Passage shown

%%

# selling a bear hide



## soshad (Jul 8, 2011)

say a guy wanted to sell a hide untanned after a hunt. i already have a few mounts and obviously still want to hunt but don't want to waste a good hide. plus that would help fund another hunt. how would i go about selling one?


----------



## mielkhunter (Mar 17, 2011)

Be careful. It may be illegal to buy and sell wild animal parts. I know it is illegal to sell game meat. Better check before making a deal.


----------



## buck11pt24 (Mar 11, 2007)

I am pretty sure it would have to be tanned in order for you to sell it. But i really don't know exactly.


----------



## griffondog (Dec 27, 2005)

You can sell the hide and skull. You can't sell parts or claws.

Griff


----------



## Nimrod1 (Apr 26, 2004)

Another option would be to do some advanced planning. Check with some taxidermists. Sometimes they are looking for something for a customer, or something they just want to do. They may be willing to swap services of a future mount, in exchange for a hide. You would just want to make sure that it is someone you trust to be there, and make good on their end of the deal when you come back to get a mount done. Maybe a processor would swap the processing of your bear for the hide? Just a little different tactic for you to consider.


----------



## hillbillie (Jan 16, 2011)

PM "furandhides" Roger is a licensed buyer of fur and hides
Probally could sell at a Michigan Trappers association auction PM "Joe R" Otisville auction coming up soon Posted in the trapping form. 
Or have it tanned and sell on E-bay


----------



## HuntTrap13 (Jun 26, 2011)

Im pretty sure If it is tanned then you can sell it without restriction, untanned then you have to have a fur eaters liscence


Outdoor Hub mobile, the outdoor information engine


----------



## coldskins (Sep 26, 2011)

try taxidermy.net people buy and sell tons there, raw,salted or tanned.


----------



## buckykm1 (Dec 19, 2011)

How much do you want for it ?.


----------

%%

Prompt
Reproduce word for word the part of the bear hide thread between "## hillbillie (Jan" and "the trapping form.", inclusive.

Data shown
%%

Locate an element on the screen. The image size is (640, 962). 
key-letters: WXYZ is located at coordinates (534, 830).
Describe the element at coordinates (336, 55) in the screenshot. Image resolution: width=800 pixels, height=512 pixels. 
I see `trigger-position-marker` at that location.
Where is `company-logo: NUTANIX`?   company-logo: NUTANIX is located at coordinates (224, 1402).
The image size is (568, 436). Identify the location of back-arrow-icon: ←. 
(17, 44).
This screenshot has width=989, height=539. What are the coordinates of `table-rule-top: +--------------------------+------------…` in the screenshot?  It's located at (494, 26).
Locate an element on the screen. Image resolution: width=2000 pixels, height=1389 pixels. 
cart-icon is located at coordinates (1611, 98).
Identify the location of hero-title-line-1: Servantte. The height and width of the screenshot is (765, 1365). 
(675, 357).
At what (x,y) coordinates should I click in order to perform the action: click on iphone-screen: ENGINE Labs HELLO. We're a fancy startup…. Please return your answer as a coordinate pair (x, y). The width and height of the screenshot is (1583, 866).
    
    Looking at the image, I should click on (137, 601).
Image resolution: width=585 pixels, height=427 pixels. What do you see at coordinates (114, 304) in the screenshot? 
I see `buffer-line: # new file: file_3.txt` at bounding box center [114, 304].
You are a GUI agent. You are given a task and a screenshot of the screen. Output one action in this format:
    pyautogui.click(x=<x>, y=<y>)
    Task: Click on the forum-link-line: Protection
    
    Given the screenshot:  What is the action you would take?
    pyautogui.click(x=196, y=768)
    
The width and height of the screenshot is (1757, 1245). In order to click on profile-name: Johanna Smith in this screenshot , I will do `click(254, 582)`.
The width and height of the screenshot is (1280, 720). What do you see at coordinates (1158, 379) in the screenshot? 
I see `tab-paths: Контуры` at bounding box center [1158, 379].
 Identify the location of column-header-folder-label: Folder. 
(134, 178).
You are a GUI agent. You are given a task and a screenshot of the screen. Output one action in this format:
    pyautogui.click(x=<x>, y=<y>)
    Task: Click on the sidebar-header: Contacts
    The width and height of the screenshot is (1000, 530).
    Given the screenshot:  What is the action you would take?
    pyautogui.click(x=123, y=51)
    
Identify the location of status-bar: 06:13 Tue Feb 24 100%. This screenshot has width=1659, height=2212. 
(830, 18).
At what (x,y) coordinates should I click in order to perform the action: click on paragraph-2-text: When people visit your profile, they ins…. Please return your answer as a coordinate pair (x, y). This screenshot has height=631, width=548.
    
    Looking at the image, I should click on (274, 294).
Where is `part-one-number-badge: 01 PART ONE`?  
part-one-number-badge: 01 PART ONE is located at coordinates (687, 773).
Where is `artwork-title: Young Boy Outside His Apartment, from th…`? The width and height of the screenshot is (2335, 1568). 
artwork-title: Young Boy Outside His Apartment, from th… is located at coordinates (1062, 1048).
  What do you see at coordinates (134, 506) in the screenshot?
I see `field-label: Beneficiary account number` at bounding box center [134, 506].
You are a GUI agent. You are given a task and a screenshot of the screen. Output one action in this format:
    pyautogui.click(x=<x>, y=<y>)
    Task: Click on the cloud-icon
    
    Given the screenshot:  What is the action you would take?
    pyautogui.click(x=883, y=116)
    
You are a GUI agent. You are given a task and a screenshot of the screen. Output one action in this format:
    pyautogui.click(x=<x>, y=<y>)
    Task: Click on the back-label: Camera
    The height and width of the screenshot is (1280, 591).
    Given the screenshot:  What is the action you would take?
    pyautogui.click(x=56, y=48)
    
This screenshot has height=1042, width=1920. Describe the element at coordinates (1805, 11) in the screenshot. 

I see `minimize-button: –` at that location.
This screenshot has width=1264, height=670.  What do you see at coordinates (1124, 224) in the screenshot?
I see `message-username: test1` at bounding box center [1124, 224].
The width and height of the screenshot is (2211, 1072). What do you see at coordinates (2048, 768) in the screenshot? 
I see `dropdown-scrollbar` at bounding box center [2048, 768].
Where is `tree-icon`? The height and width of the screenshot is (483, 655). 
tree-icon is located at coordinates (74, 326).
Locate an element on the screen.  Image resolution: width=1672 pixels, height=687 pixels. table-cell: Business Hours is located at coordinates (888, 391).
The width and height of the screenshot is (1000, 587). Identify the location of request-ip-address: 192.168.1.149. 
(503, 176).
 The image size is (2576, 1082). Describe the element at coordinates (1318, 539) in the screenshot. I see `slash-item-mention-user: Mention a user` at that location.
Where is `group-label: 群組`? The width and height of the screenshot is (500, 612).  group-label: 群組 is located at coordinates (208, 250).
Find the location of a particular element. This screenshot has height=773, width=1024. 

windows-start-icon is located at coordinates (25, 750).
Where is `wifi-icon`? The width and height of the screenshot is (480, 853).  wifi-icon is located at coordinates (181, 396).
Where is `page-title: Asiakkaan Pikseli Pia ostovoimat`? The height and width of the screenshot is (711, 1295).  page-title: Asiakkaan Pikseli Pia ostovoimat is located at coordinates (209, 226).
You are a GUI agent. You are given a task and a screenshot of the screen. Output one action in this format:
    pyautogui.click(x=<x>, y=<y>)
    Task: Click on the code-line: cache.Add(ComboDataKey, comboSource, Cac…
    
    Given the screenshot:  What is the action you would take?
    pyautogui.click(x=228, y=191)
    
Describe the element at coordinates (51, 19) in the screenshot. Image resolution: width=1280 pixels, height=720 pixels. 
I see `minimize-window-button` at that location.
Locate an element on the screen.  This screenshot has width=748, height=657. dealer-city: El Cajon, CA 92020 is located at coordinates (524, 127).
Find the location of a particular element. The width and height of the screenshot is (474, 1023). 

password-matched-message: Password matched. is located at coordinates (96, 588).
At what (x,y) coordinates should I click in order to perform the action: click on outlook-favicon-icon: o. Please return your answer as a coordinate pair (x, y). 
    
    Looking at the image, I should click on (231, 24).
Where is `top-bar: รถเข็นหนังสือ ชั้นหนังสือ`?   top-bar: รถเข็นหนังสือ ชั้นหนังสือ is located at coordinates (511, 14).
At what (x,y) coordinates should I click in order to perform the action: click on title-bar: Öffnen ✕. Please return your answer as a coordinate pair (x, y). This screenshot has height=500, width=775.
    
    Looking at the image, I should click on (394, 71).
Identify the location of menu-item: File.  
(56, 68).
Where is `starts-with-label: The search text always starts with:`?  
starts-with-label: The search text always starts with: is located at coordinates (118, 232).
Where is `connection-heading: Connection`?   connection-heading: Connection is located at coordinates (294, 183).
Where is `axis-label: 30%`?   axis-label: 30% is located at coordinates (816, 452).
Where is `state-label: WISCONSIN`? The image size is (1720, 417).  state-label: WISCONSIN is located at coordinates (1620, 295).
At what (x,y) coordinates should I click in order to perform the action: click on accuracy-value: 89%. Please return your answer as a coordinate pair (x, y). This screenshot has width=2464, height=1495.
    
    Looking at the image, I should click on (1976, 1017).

%%

Exercise response
## hillbillie (Jan 16, 2011)

PM "furandhides" Roger is a licensed buyer of fur and hides
Probally could sell at a Michigan Trappers association auction PM "Joe R" Otisville auction coming up soon Posted in the trapping form.